Places where I know "psionics" in some fashion exists:
* Goblins have a hive-mind/collective tribal memory. Likely psionic.
* Some of the losing side (of the Dawn War)'s weapons include ultra-psionic, almost zerg-like mutated goblins and proto-elves. But they're trapped inside a barrier on an unexplored continent (as of yet).
* Monks.

I'm thinking that that the Fourth Wish was really about psionics--more specifically, something like "inanimate objects have souls as well". So the "tech magic" would be literally making contact with the "Machine Spirit" and convincing it to do <thing>, to shape itself in new ways. This fits with another consequence of the Fourth Wish--the awakening of (some) constructs as Soulforged (basically warforged with different origins). They were construct bodies, animated "robots" used as worker puppets. And now some of them have developed life and sentience of their own. No one's quite sure why or how or why some awaken and others don't.

So the Fourth Wish would have brought what were just lumps of metal, stone, and wood to have Sparks (the core of a soul) like animals. So "tech" magic is more like druidism, except connecting with the "soul" of the machine via psionic-like methods.

Cluedrew
2021-05-20, 08:01 PM
OK maybe this isn't the direction you were expecting, but that wish granting magical artifact that has repeatedly altered how reality works: What is it?

PhoenixPhyre
2021-05-20, 08:10 PM
OK maybe this isn't the direction you were expecting, but that wish granting magical artifact that has repeatedly altered how reality works: What is it?

It's called the Cosmic Forge (yes, I ripped off the Wizardry games). It's a pen, supposedly made from a feather of the One who dreamed the universe into existence in the beginning and whose CNS/circulatory system now makes up the Great Mechanism. It lies dormant for millennia, gathering power. When it awakens, it can be used by someone with enough personal strength of soul to write a new core directive into the Great Mechanism, altering reality.

Of course, all things have a price. In this case, it's the existence of the wielder. They write the wish in their own essence. Succeed or fail, they cease to ever have existed. Whatever they did (other than the Wish) was done by someone else. Everyone forgets that they existed. Reality rewrites itself without them ever having been there.

Note: of the Four Wishes so far, only the last wasn't made as a result of and didn't cause a cataclysmic war/event. No one's sure why.
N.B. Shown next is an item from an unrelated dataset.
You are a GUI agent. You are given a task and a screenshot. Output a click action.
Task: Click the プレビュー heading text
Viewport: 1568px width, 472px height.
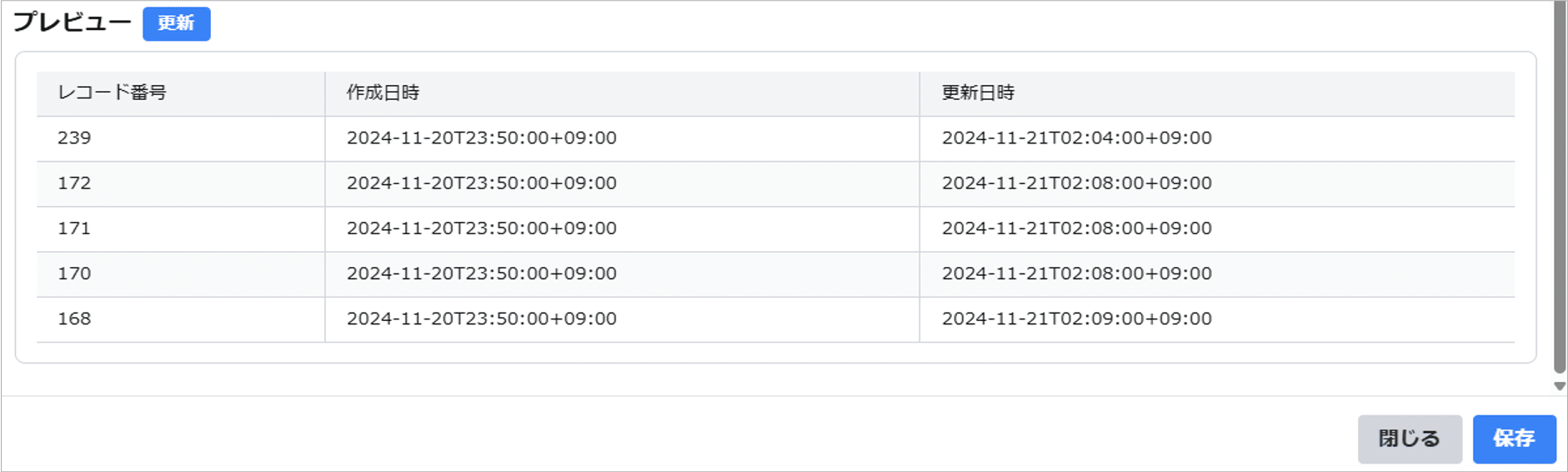click(x=72, y=23)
Second Note: The universe has some basic checksum/consistency checks on Wishes. If the result of the wish would leave the universe in an inconsistent state, the wish fails. Still destroys the wisher. The gatekeeper/Librarian[1] has access to quite a bit of simulation capability, so anyone who comes to make a wish can do dry runs to figure out exactly what to wish for. The main cause of failure is just not having enough strength, enough self to finish the Wish.

Third Note: in making a wish, the total amount of ambient anima is decreased significantly. It's theorized that this is one of the universe's self-protection mechanisms, because matter and energy are not conserved. So you get these build-ups, and then it flares off into something new, resetting the scales.

Fourth Note: only mortals (those capable of dying of natural causes) can use it. Because only they have the true potential to create new things. Immortals (whether liches, gods, demons, or whatever) give up that ability, that "true soul" as part of becoming immortal. The First Law is "All That Lives Must Die/To Die is to Create." So either you stop living (stop having a mortal soul, being able to create new things) or you die (sometime in the future).

Cluedrew
2021-05-21, 07:44 PM
That makes a lot of sense, it also explains why it's use is always attributed to a group. Other than that the only improvement I could really think of is figuring out what parts actually matter in the present day of your setting or something like that, which isn't actually about the history itself, just applying it.